Re: [SystemSafety] Claims for formal methods

From: Derek M Jones < >
Date: Thu, 20 Feb 2014 13:45:45 +0000


Hello Monsieur MENTRE,

> Hello Mr. Jones,
>
>> The French group in the above links did some interesting work on
>> compiler code generation and I believe they now refer to it as a
>> verified compiler backend (which is what it idoes) rather than a
>> verified C compiler.
>
> They are doing more than just a C backend and they are progressing
> slowly but surely towards parsing the C grammar.

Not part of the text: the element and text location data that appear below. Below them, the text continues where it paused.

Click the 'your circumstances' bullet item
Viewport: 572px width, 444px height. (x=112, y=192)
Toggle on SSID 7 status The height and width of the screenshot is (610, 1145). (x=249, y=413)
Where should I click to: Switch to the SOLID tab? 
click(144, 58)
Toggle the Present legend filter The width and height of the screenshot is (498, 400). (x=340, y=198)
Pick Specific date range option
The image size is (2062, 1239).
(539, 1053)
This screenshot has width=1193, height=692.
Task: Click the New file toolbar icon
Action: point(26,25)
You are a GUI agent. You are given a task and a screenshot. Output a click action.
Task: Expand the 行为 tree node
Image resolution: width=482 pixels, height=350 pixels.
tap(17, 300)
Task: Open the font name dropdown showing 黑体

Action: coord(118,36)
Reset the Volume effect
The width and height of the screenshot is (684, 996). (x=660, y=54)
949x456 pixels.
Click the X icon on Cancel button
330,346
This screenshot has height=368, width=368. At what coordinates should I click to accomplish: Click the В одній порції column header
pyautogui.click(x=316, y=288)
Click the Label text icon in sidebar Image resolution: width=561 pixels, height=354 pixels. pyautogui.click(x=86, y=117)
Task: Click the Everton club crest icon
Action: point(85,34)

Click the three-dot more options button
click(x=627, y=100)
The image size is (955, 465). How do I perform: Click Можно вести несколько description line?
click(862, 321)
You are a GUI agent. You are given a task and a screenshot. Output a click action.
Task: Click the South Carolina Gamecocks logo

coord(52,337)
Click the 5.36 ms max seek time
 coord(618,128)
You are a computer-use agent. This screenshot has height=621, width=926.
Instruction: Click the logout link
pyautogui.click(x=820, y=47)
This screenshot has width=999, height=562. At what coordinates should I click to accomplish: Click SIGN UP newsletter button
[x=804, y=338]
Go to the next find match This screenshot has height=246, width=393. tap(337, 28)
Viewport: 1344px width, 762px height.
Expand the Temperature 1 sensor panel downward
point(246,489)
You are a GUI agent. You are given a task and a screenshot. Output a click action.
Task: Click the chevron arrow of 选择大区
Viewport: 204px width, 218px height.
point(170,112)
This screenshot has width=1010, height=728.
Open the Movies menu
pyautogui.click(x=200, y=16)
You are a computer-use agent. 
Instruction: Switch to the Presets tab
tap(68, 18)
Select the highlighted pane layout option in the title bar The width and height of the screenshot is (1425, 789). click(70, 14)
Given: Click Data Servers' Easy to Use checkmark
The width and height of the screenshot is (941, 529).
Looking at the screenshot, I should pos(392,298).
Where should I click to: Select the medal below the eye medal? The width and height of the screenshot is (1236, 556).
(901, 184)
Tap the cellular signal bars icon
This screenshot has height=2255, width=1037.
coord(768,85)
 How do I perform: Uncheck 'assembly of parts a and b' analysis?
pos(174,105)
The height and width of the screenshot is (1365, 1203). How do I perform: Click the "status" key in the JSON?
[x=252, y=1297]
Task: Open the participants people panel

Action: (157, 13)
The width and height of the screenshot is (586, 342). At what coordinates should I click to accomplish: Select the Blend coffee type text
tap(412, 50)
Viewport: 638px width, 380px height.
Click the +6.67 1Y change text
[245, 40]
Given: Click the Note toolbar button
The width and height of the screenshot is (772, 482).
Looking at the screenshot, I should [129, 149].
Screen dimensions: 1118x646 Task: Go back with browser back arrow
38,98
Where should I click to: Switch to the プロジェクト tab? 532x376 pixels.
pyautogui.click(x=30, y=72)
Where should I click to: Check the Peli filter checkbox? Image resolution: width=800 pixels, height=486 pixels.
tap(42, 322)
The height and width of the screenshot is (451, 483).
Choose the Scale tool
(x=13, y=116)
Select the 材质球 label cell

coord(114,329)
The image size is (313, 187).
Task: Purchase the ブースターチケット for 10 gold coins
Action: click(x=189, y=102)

For example, you can

The issue was about the gulf between the claims made and what had actually been achieved.

A soap powder manufacturer cannot make excessive advertising claims about its current products just because it has researchers in a lab trying to cook up a better powder.

> http://gallium.inria.fr/blog/verifying-a-parser-for-a-c-compiler/
> http://gallium.inria.fr/blog/verifying-a-parser-for-a-c-compiler-2/

As always with this kind of work the devil is in the detail.

They currently have what they consider to be a reliable proof of the correctness of one of the tools they used.

As they freely admit there are issues with their current approach: "... our solution worked, but was not fully satisfactory, because the "lexer" was so complicated that it included a full non-certified parser, which could, if buggy, in some corner cases, introduce bugs in the whole parser."

I think that holes like this will always exist in formal proofs and perhaps a better approach would be to try and figure out how many nine's might be claimed for the likelihood of the 'proof' behaving correctly.

>> 2. The CompCert system may successfully translate programs
>> containing undefined behavior. Any proof statements made about such
>> programs may not be valid.
>
> Yes. But this is not the issue with the Verified C compiler but with the
> input C program itself. You can use other tools (like Frama-C, Astrée or
> Polyspace) to check your C program has no undefined behaviour.

So you are agreeing that any proof statement made by the 'Verified' C compiler may be wrong.

Your proposed solution is to first run the code through unverified tools to weed out those cases that the 'Verified' compiler gets wrong?

I have spoken to some people who were at recent talk by the French group, who tell me that they now (correctly) refer to what they have done as a verified backend and not a verified C compiler.

>> 3. The support tools are assumed to be correct; primarily the Coq
>> proof assistant, which is written in OCaml.
>
> Yes. But Coq is designed in such a way (a very small, manually verified
> trusted core and then libraries built upon that core) that the
> possibility to have an issue in Coq is very very low (but not zero, I
> agree).

Essentially this is one of the axioms of the proof.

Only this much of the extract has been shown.